A decisão ocorreu diante de divergências políticas e da resistência de parlamentares de oposição e do centrão. Como esta quinta-feira (3) marca o último dia de votações intensas no Congresso antes do esvaziamento provocado pelas campanhas eleitorais, propostas não consolidadas até o momento entram na fila para as semanas seguintes às urnas.
Expectativa para os trabalhadores e disputa política
O projeto propõe o fim do modelo em que o empregado trabalha seis dias consecutivos para ter direito a um dia de descanso. A matéria já cumpriu a etapa de análise na Comissão de Constituição e Justiça (CCJ), onde obteve aprovação simbólica com ampla maioria dos votos.
Para que a mudança passe a valer, o texto precisa ser aprovado em dois turnos no Plenário do Senado com o apoio de, no mínimo, 49 dos 81 senadores.
Com o adiamento, o Governo Federal agora concentra esforços para tentar pautar a votação até a data do segundo turno das eleições. Paralelamente, grupos de oposição pressionam por propostas alternativas focadas em negociações diretas entre patrões e empregados para contratos por hora trabalhada.

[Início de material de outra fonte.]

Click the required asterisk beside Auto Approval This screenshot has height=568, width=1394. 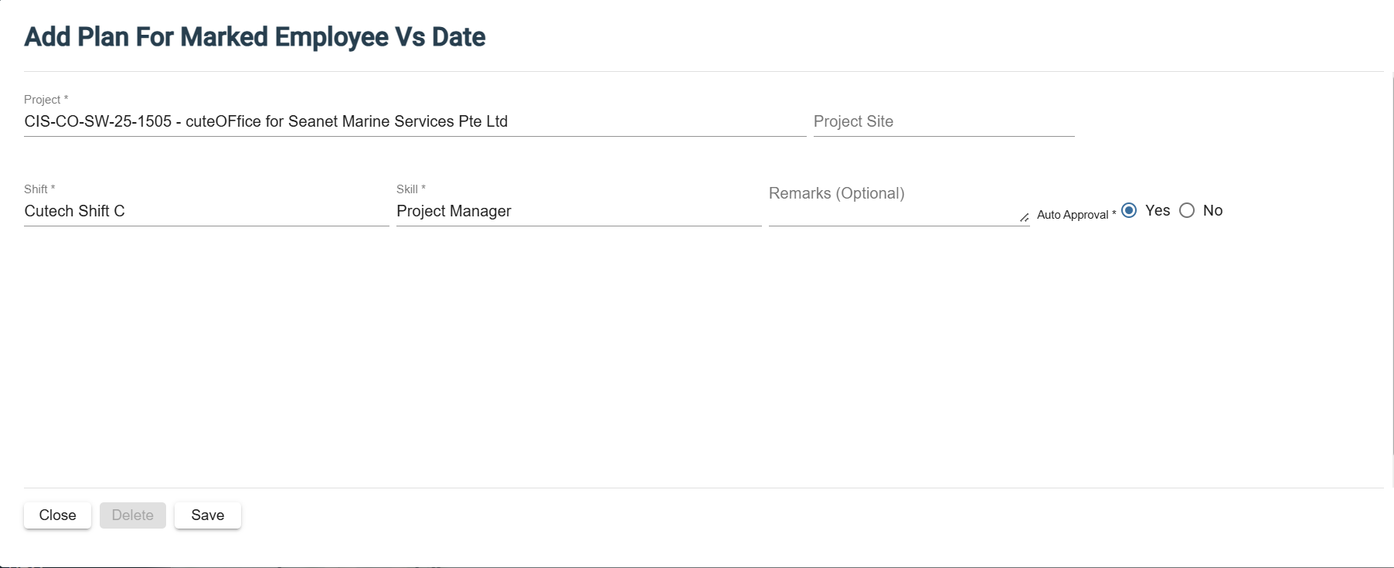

Andamento de outras propostas no Congresso
Enquanto o fim da escala 6×1 aguarda novo calendário, o Senado deu andamento a outras pautas econômicas e regulatórias no encerramento do ritmo pré-eleitoral:
Lei dos minerais críticos: Aprovada nesta semana, prevê recursos e diretrizes de controle para o setor.
Taxa das blusinhas e PEC da Segurança Pública: Tiveram avanços em comissões, mas dependem de novas sessões legislativas para a conclusão da votação.